UPDATE 5-Oil prices rise around 2% after Trump says Iran must pay price
Recasts, updates prices at 1127 GMT
By Robert Harvey
LONDON, June 10 (Reuters) - Oil prices rose on Wednesday after U.S. President Donald Trump scolded Iran in a Truth Social post following tit-for-tat strikes between the U.S. and Iran overnight.
Brent futures LCOc1 were up $1.74, or 1.9%, at $93.19 a barrel by 1127 GMT, while U.S. West Texas Intermediate crude CLc1 was up $1.91, or 2.17%, at $90.11 a barrel.
"They've taken too long to negotiate a deal that would have been great for them, now they will have to pay the price!!!" Trump said on Truth Social.
Oil prices jumped higher after the post, having traded more or less steady from the previous close for much of the European morning session.
Trump said he is close to ordering new strikes against Iranian power plants and bridges as Iran is taking too long to make a deal, according to Fox News.
The U.S. military struck Iranian targets after Trump vowed on Tuesday to respond to the downing of a U.S. Apache attack helicopter.
The latest attacks shifted traders' focus back towards war risks and potential supply disruptions, said Priyanka Sachdeva, senior market analyst at Phillip Nova.
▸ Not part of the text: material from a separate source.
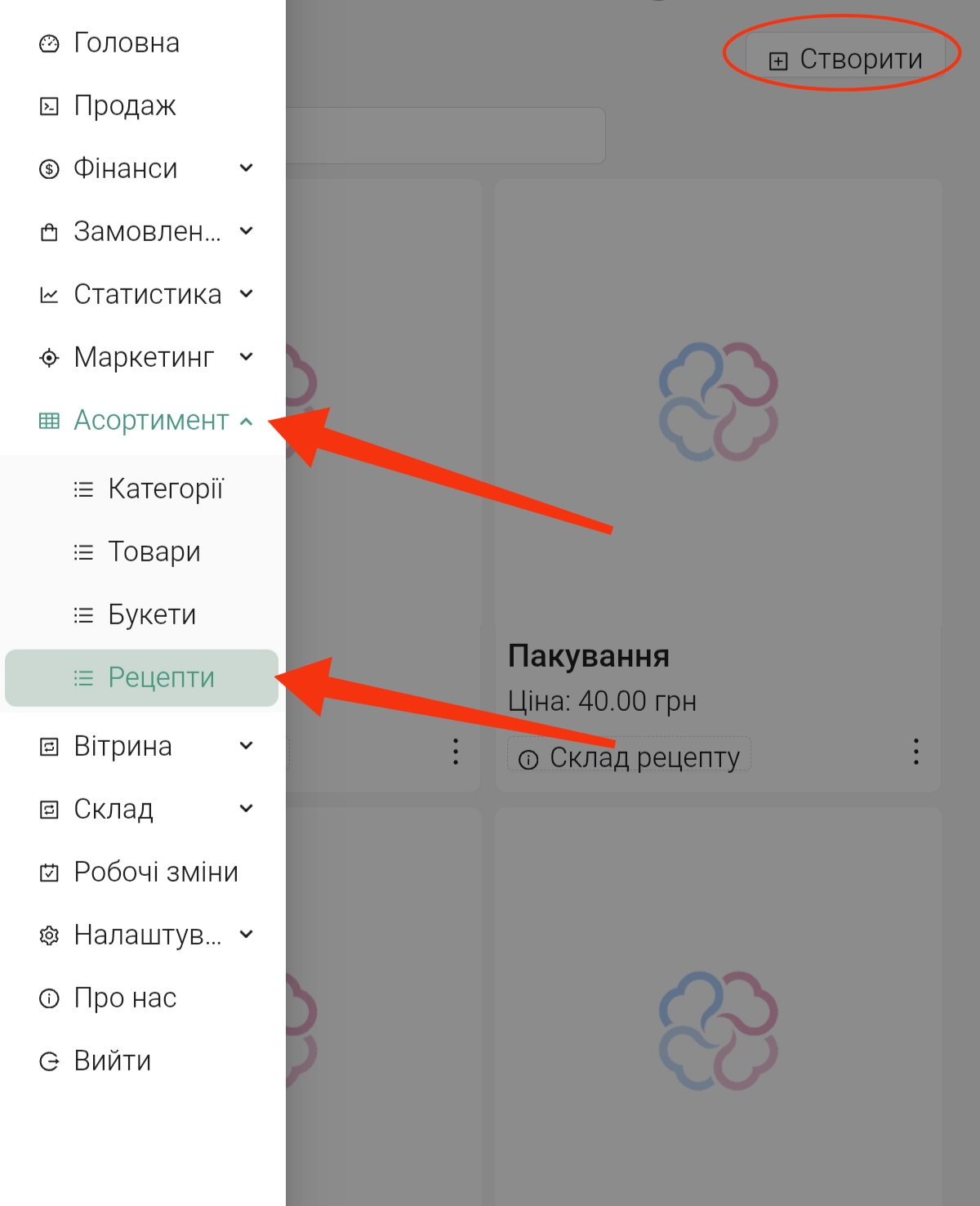Image resolution: width=980 pixels, height=1206 pixels.
Task: Expand the Склад submenu chevron
Action: tap(247, 809)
"While diplomatic efforts remain ongoing, the latest military exchanges have reintroduced a geopolitical risk premium into oil markets," Sachdeva said.
Tehran said it would resume hostilities if Israel continued to attack the Hezbollah militia in Lebanon.
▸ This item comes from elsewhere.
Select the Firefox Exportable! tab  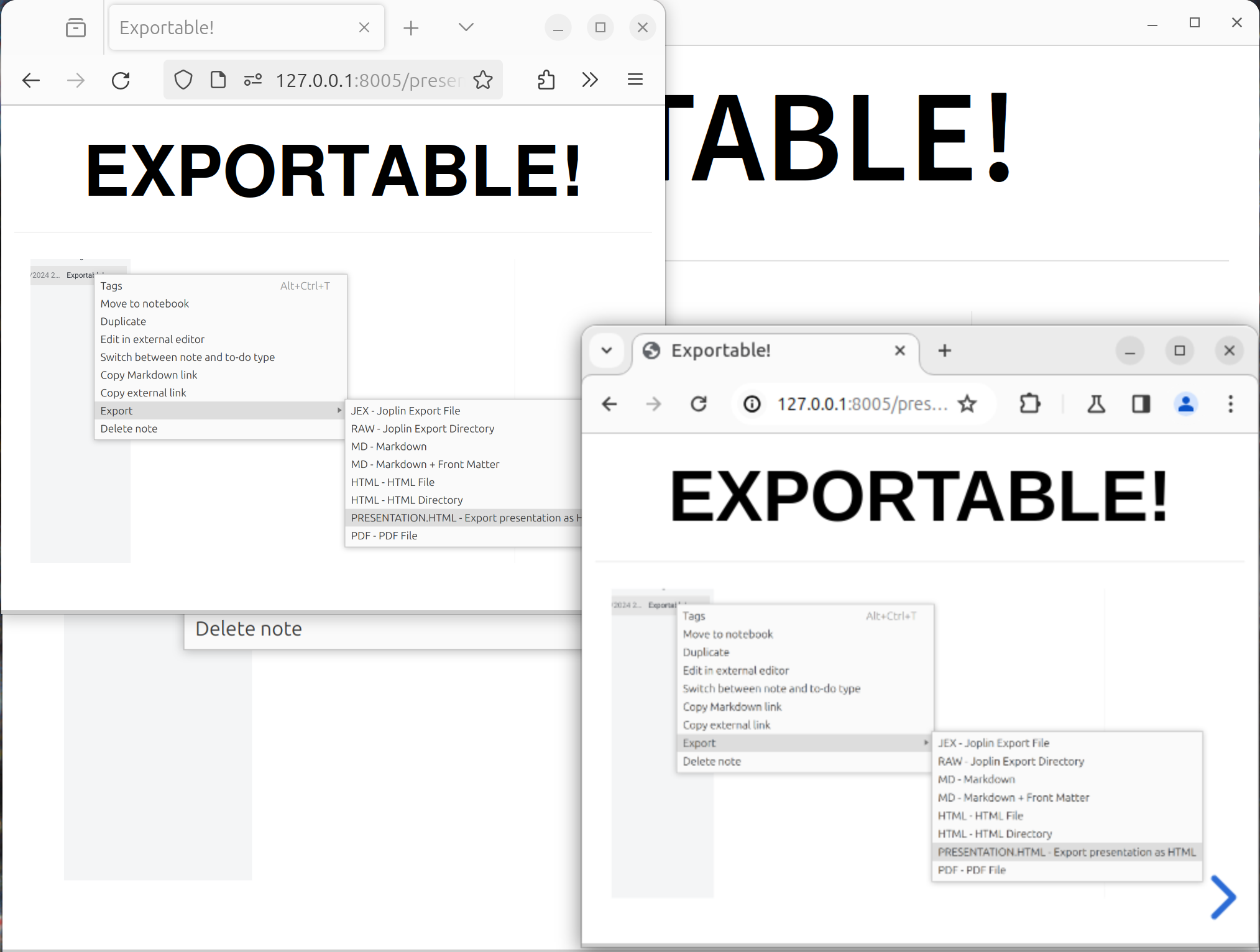point(230,28)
Israel's refusal to end its campaign against Iran-backed Hezbollah has hindered Trump's efforts to extend a tenuous ceasefire in the wider U.S.-Israeli war with Iran into a durable settlement.
Global stock draws are underpinning prices, but lower Chinese crude oil imports are helping to keep a ceiling on prices, as is a limited flow of shipping through the Strait of Hormuz, PVM analyst Tamas Varga said.
"Nonetheless, it is difficult to reconcile the current lack of anxiety with the perpetual conflict engulfing the world’s most pivotal oil-producing region," he added.
Iran has continued to block most shipping through the Strait of Hormuz, which normally carries a fifth of the world's crude oil and liquefied natural gas. Washington has imposed its own blockade of Iranian ports.
U.S. Energy Secretary Chris Wright said on Tuesday that ship traffic in the Gulf and oil exports through the strait are rising even as Washington and Tehran struggle to reach a deal to end their more than three-month-old war.
U.S. crude oil inventories fell for an eighth week in a row last week, according to market sources citing Tuesday's data from the American Petroleum Institute, while gasoline stocks also declined.